Directions for this task>
Without the pictures, output the lines of the material from the very first through the one that holds "You are a GUI".

=====

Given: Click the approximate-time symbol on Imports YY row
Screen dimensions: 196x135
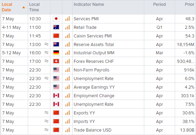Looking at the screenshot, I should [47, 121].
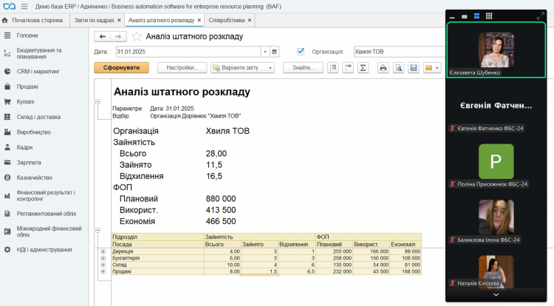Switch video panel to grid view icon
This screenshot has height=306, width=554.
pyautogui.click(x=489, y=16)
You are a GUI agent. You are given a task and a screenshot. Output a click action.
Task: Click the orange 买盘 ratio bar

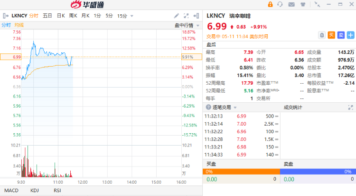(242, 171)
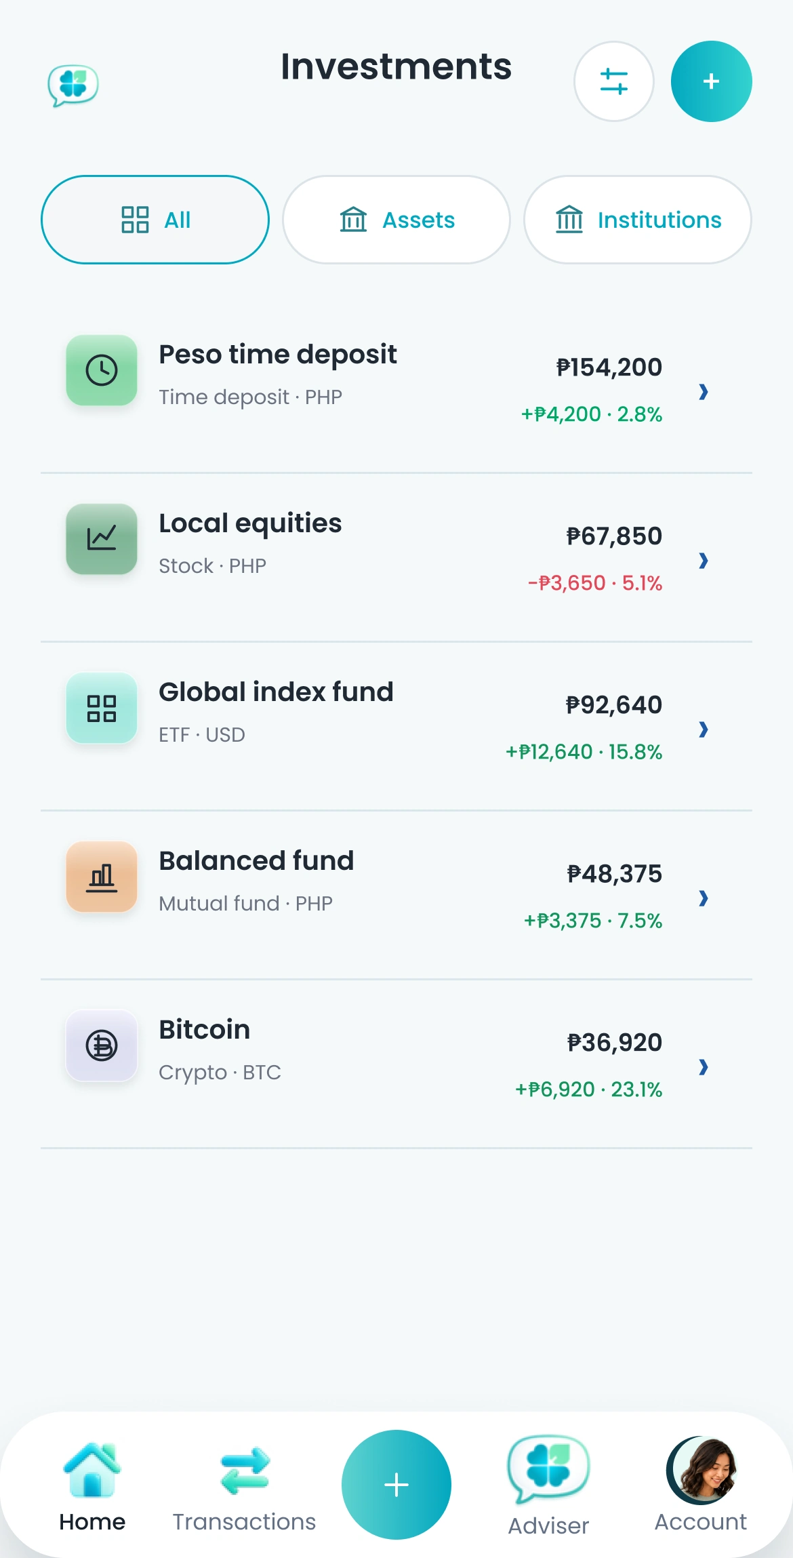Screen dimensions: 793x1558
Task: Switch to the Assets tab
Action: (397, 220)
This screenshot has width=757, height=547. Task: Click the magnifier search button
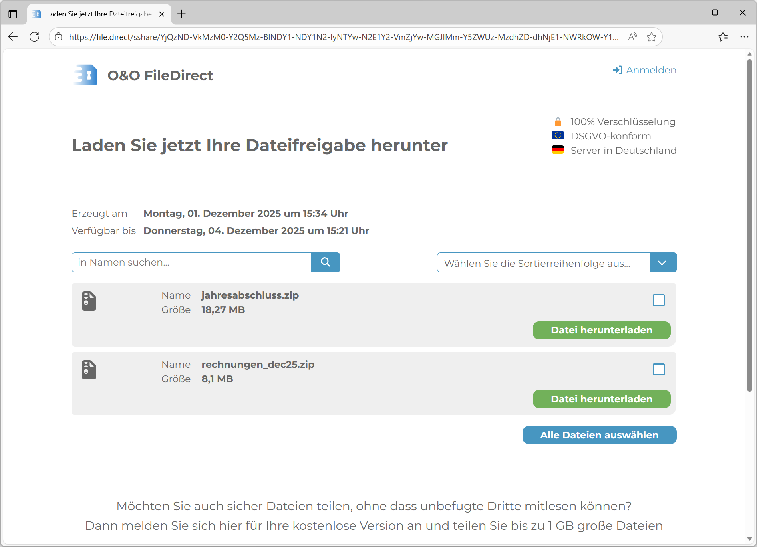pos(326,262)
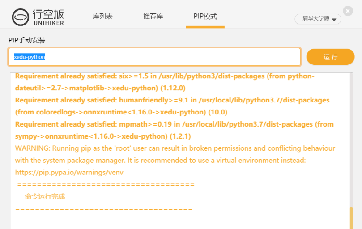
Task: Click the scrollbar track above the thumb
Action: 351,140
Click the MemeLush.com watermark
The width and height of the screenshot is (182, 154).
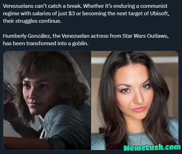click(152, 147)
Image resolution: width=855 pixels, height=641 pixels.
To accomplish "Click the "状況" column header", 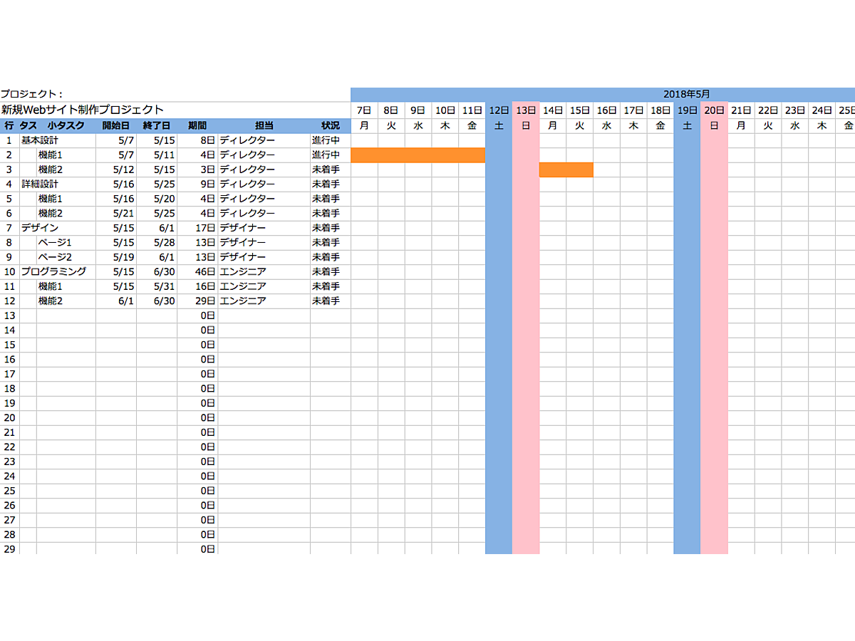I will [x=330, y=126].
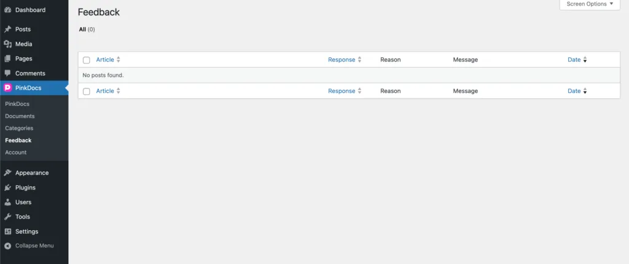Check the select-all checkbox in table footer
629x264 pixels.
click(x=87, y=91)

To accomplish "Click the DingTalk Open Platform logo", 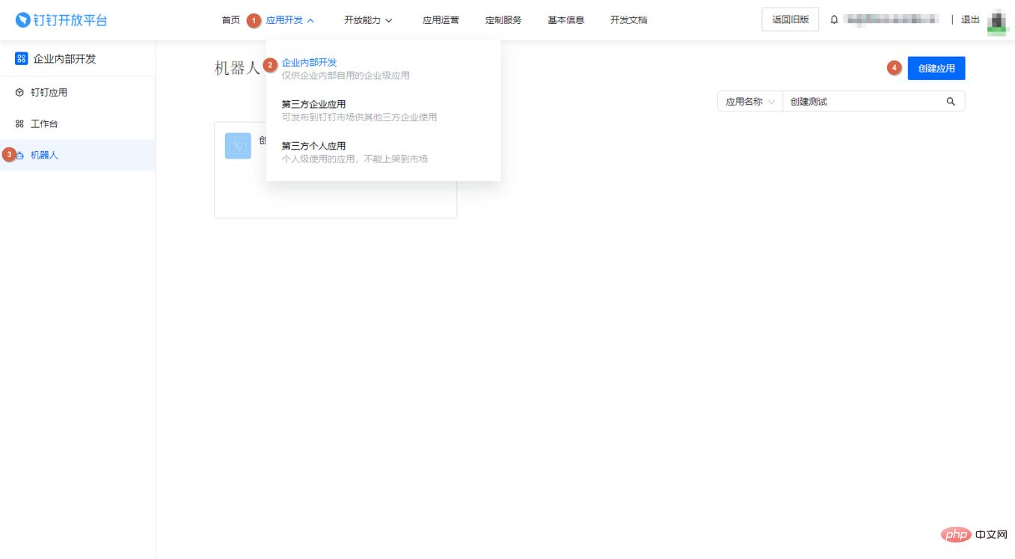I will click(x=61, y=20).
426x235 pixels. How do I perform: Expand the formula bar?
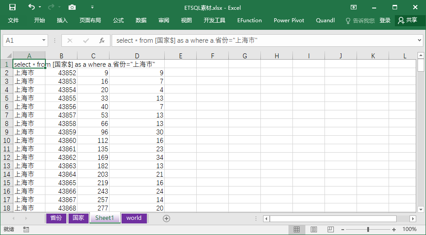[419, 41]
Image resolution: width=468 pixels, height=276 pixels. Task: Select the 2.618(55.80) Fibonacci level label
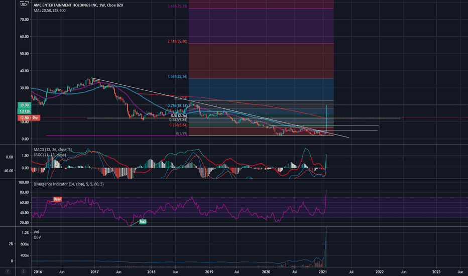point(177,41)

=====

Answer to the problem>
Given: Click the approximate-time symbol on Imports YY row
Screen dimensions: 196x135
Looking at the screenshot, I should [47, 121].
Switch video panel to grid view icon
This screenshot has height=306, width=554.
pyautogui.click(x=489, y=16)
You are a GUI agent. You are given a task and a screenshot. Output a click action.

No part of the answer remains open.